_DOCUMENT:_

------

Thanks @dreis2211 for the use case. It might be possible in that case to have the generated file in the springdoc-openapi
artifact. But that does complicate things a bit. Question for you on the OpenAPI use case... Are you doing some templating that could handle the versioned paths or do your paths to WebJar contents have to be versionless?
We don't do any templating - that's all on the library end. And by default the library is accessing stuff in a versionless fashion. But you can set the springdoc.swagger-ui.version
in which case it uses the versioned one. Check https://github.com/springdoc/springdoc-openapi/blob/master/springdoc-openapi-common/src/main/java/org/springdoc/ui/AbstractSwaggerWelcome.java#L240 . But that's impractical in terms of DX as you have to know which swagger-ui version is used inside springdoc... There is a reason after all for the versionless resolution.
In all fairness. The library also provides ways already to build the OpenAPI json at build-time. But to the best of my knowledge this doesn't build the complete HTML which uses the swagger-ui
stuff in the end. It just builds up the data. I wanted to mention this for completeness reasons, because it might be possible to hook into this existing infrastructure.

------

_GIVEN RECORDS:_

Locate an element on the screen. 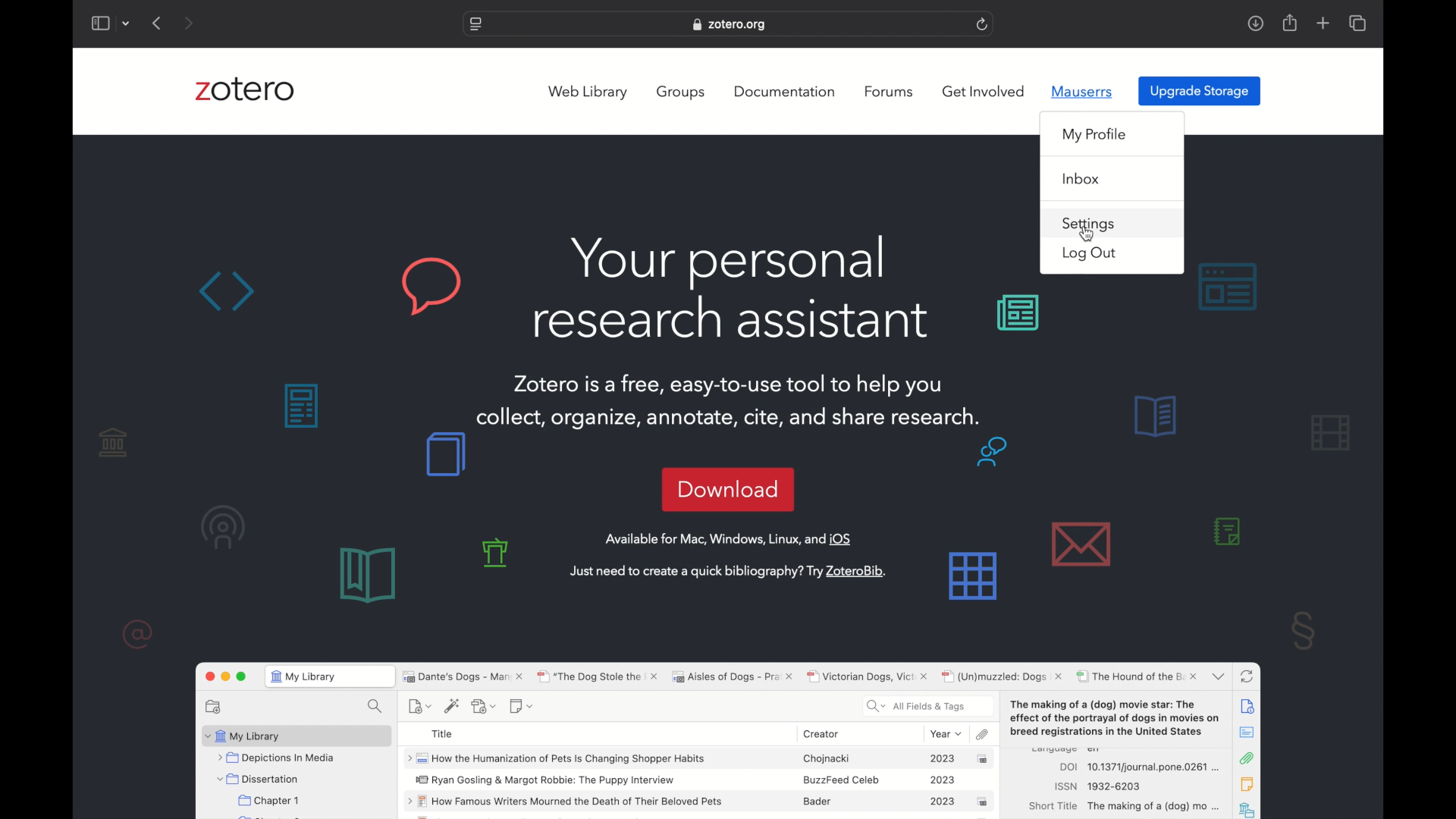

------

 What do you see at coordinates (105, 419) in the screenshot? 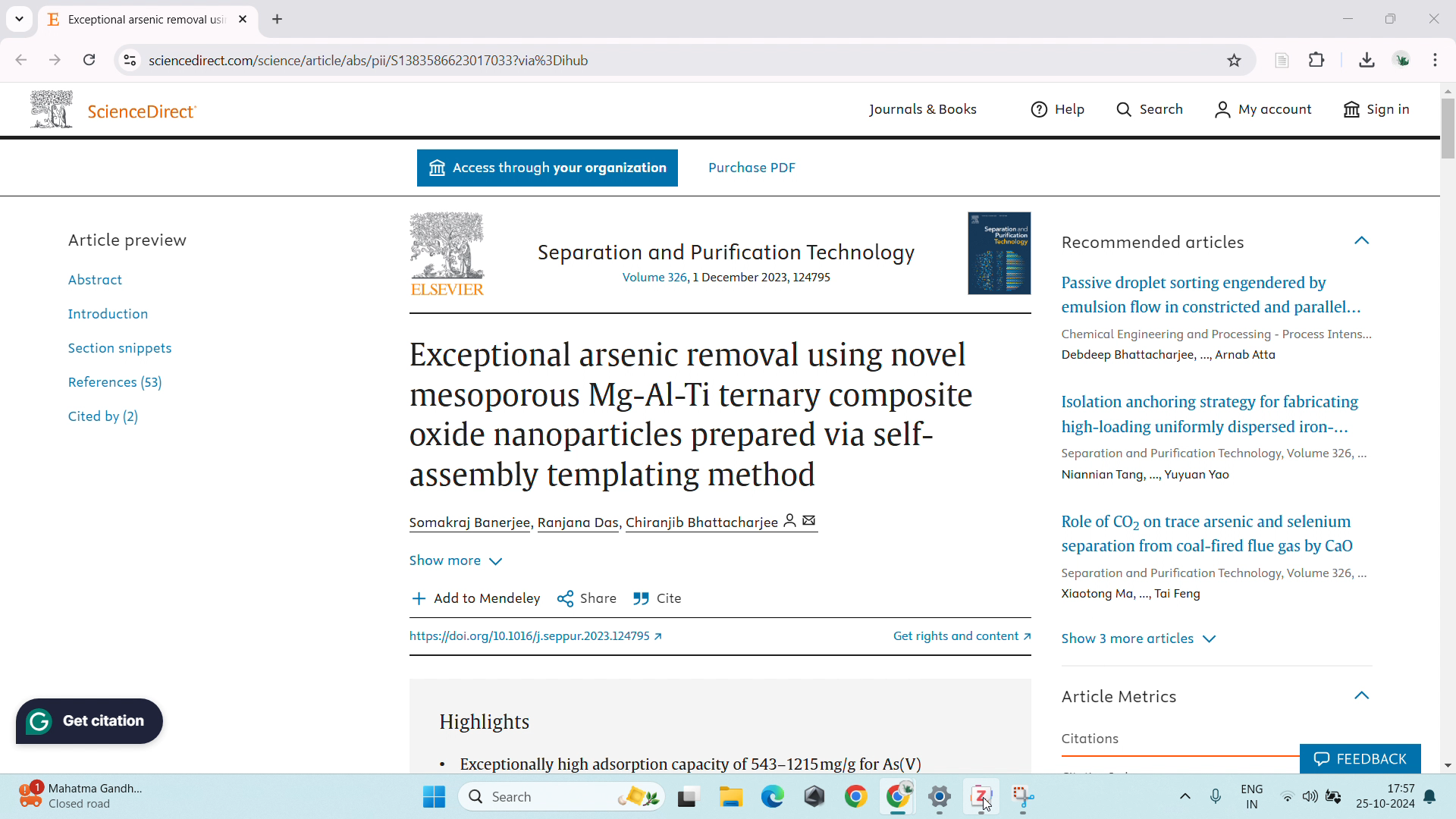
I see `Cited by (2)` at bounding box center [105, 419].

------

_EXERCISE TASKS:_
1 - Can you copy the WebJar thread word for word, beginning at the words "Thanks @dreis2211 for" and stopping after "to be versionless?"?
2 - Can you carry on the WebJar thread from its last sentence?
The data has no connection to the WebJar thread.

_RESPONSES BY TASK:_
1 -
Thanks @dreis2211 for the use case. It might be possible in that case to have the generated file in the springdoc-openapi
artifact. But that does complicate things a bit. Question for you on the OpenAPI use case... Are you doing some templating that could handle the versioned paths or do your paths to WebJar contents have to be versionless?

2 -
The workaround posted by @dsyer in Spring Petclinic works for the Spring-Doc use-case as well and is what I'm mostly using these days to workaround the performance problems. Next to excluding webjars-locator-core
in tests when possible (e.g if the Swagger page is not covered by tests). If I have access to the code, at least.
publish a webjars-locator-core-base (or whatever) with the non-scanning logic
Just for the sake of clarity: my proposal does not require a new jar (although that would make it easier to exclude the github dependency) - it's just a new utility API that you can use directly or through the old interface. A reasonable and conservative step in the right direction IMO would be just to include it in webjars-locator-core
. It might even be possible to keep the interface of the existing WebjarResourceLocator
and make the new utility purely an implementation detail, but that would require some major refactoring so I didn't want to propose it as a first step.
I was thinking a new artifact would be nice so we wouldn't have the transitive deps.
webjars-locator-lite
?
webjars-locator-utils
?
Either is good. I think before we move forward we need to think more about the version lookup caching piece. Any thoughts on the best way to handle that?
Hi any new thoughts about how to solve this?
I think there is still a lot to be resolved around this and I haven't had time to solve any of it. :(
For clarity sake, I don’t know why we can’t move forward with my patch. There is no caching issue in practice (IIRC Spring does all the work already, and probably other frameworks do), and classpath scanning could be eliminated with no impact on user code.
There are still 4 unresolved issues:
- Partial paths are not supported
It is nice to be able to do something like:WebJarVersionLocator.fullPath("jquery", "jquery.min.js")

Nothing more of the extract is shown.